Shrouded in legends, the Moeraki Boulders are a South Island natural tourist attraction en route from Oamaru to Dunedin.
The Moeraki Boulders are rock formations, round in shape, and lie on Koekohe Beach in northern Otago. They look like otherworldly spheres of rock that were cut in half and arbitrarily placed on the beach. Many show lines and cracks that make them resemble turtle shells. In fact, you will overhear other visitors discussing many a theory regarding the origin of the boulders as you stroll along the beach. Some suggest they landed there after a volcanic explosion, others refer to them as dinosaur eggs or even go as far as claiming they have something to do with aliens.
The scientific explanation behind the boulders, albeit less glamorous, is nonetheless quite fascinating: the rocks are the product of sediments that accumulated at the bottom of the sea over 60 million years ago. Over time, coastal erosion revealed what scientists call septarian concretions. Quite a fancy name. In this magical atmosphere, it almost sounds like an incantation.
The legend of Araiteuru
But, more importantly, a Maori legend surrounds these mystical spheres on the South Island’s east coast. Maori legends tell of a great migration, when their ancestors travelled from their homeland of Hawaiki to Aotearoa in over 40 large wakas (canoes).
Araiteuru, a famous canoe on a journey to find precious pounamu (greenstone), fell victim to a storm near Matakaea (Shag Point) and sank. The legend says the hull of the canoe became the reef, the kumara (sweet potato) it carried turned into stones and the round food baskets and water-carrying gourds transformed into the Te Kaihinaki, the Moeraki Boulders, forever petrified on Koekohe Beach.

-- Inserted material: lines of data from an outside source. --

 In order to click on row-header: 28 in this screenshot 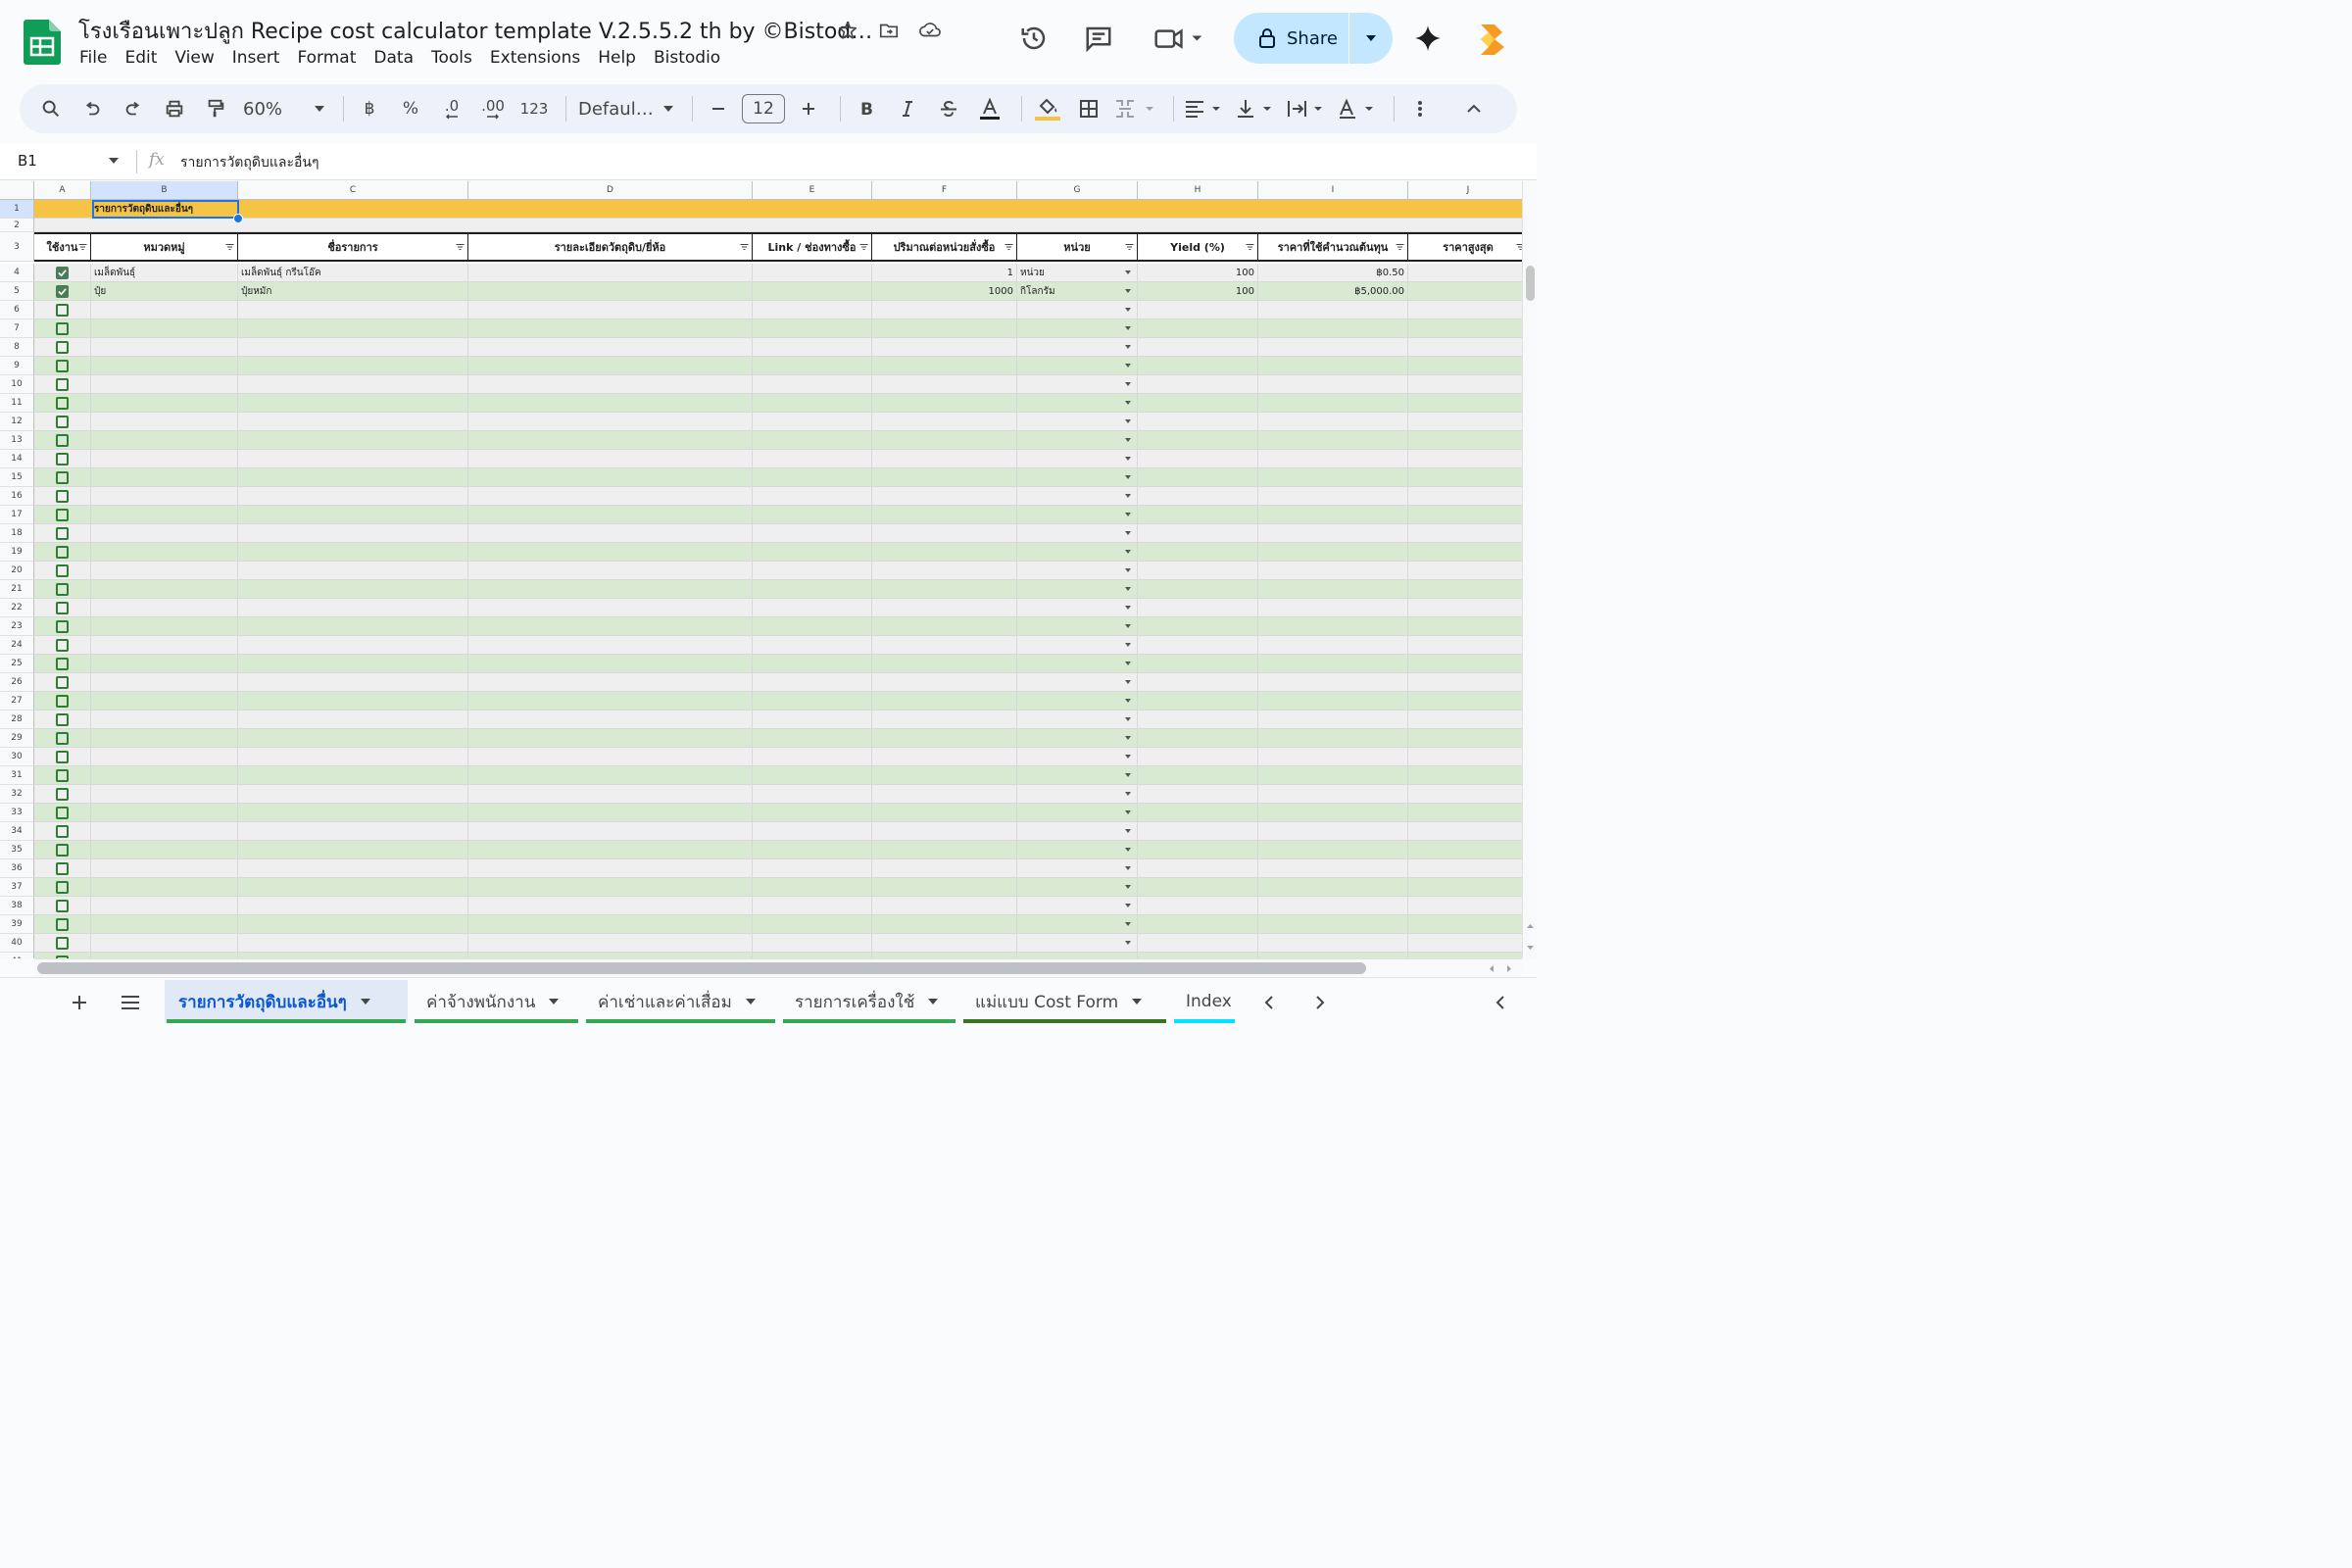, I will do `click(17, 720)`.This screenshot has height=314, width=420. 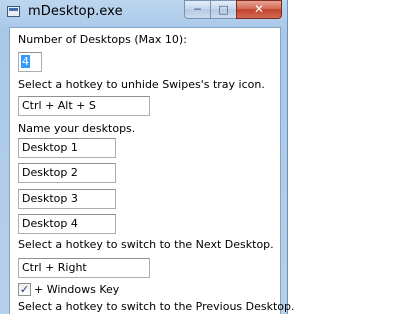 I want to click on title-bar: mDesktop.exe ─ □ ✕, so click(x=144, y=13).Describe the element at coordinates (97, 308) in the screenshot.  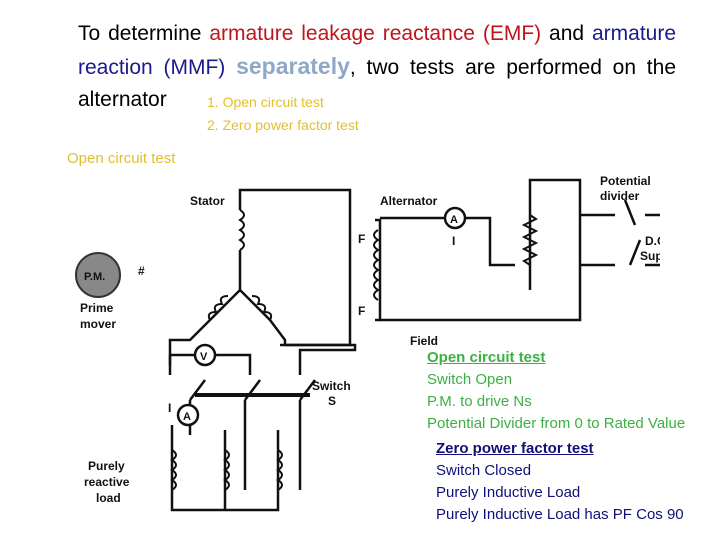
I see `prime-label: Prime` at that location.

No matter what theory around the Moeraki Boulders you subscribe to, you will find them a worthy stop on your road trip. Try to visit at sunrise for some spectacular nature photography!
How to get there
The boulders are on Koekohe Beach, right off SH1, between Oamaru and Dunedin. There’s a car park with a cafe and souvenir shop; just follow the path that leads down to the beach.